## [READING PASSAGE]
The U.S. dollar traded lower against most of the major currencies this week, reaching a one month low versus the euro, British pound, Japanese yen, Swiss franc and Canadian dollars. The only currency that fared worse than the greenback was the Australian dollar. More on that later!
On a percentage basis, the losses were capped at 1.5% but what made the downtrend in the dollar so significant was its relentlessness. We see that through the Dollar Index which hit a 7-week low. Looking ahead, the main event of the week will be Janet Yellen’s speech at Jackson Hole on Friday. Before that, we anticipate sideways trading for the greenback. The only other currency with market moving data is the euro, which took a backseat last week.

## [PROVIDED MATERIAL]
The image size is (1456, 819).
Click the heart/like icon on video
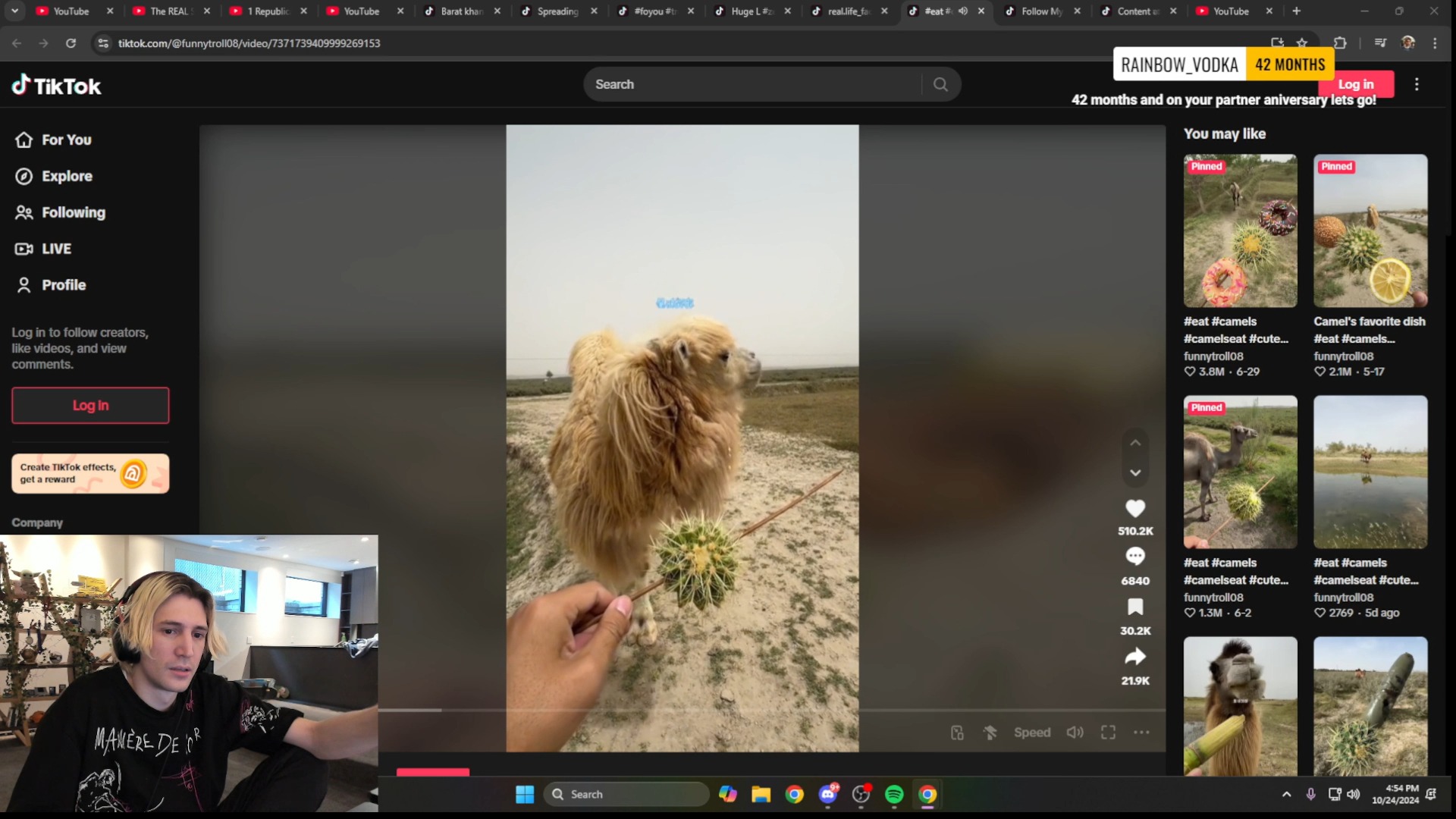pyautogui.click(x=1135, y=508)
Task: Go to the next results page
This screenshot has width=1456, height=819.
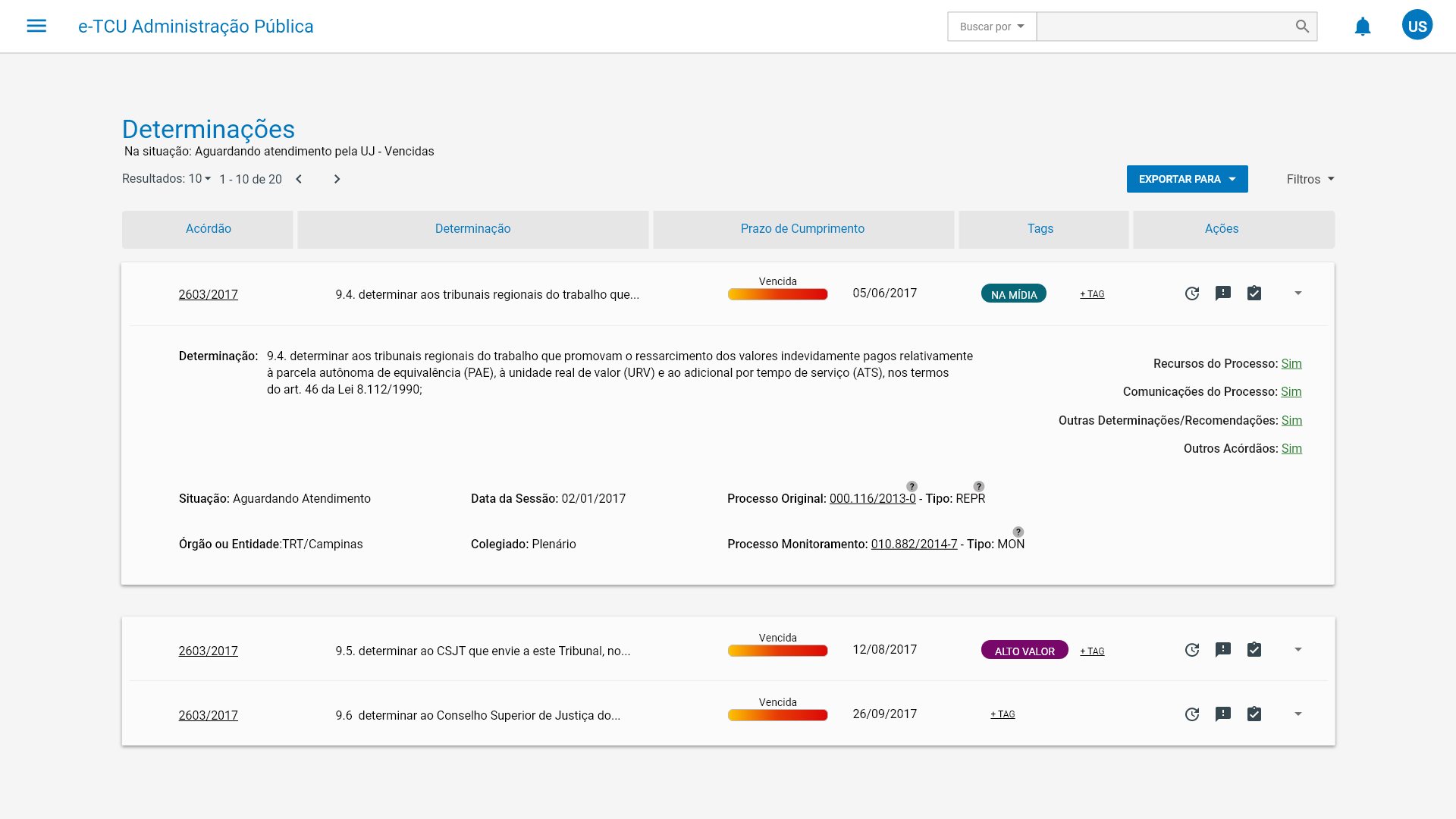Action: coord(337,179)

## [TASKS AND EXERCISES]
1. Decide whether each statement agrees with the currency commentary. Answer yes or no, and quote the words that decide it.
(a) The Australian dollar did worse than the U.S. dollar this week.
(b) The dollar's losses went above 2% on a percentage basis.
(c) The Dollar Index reached a 7-week low.
2. According to the currency commentary, what kind of trading is expected for the dollar before Janet Yellen's speech at Jackson Hole?

## [ANSWERS TO THE TASKS]
1.
(a) Yes: "The only currency that fared worse than the greenback was the Australian dollar."
(b) No: "the losses were capped at 1.5%"
(c) Yes: "the Dollar Index which hit a 7-week low"

2. Sideways trading.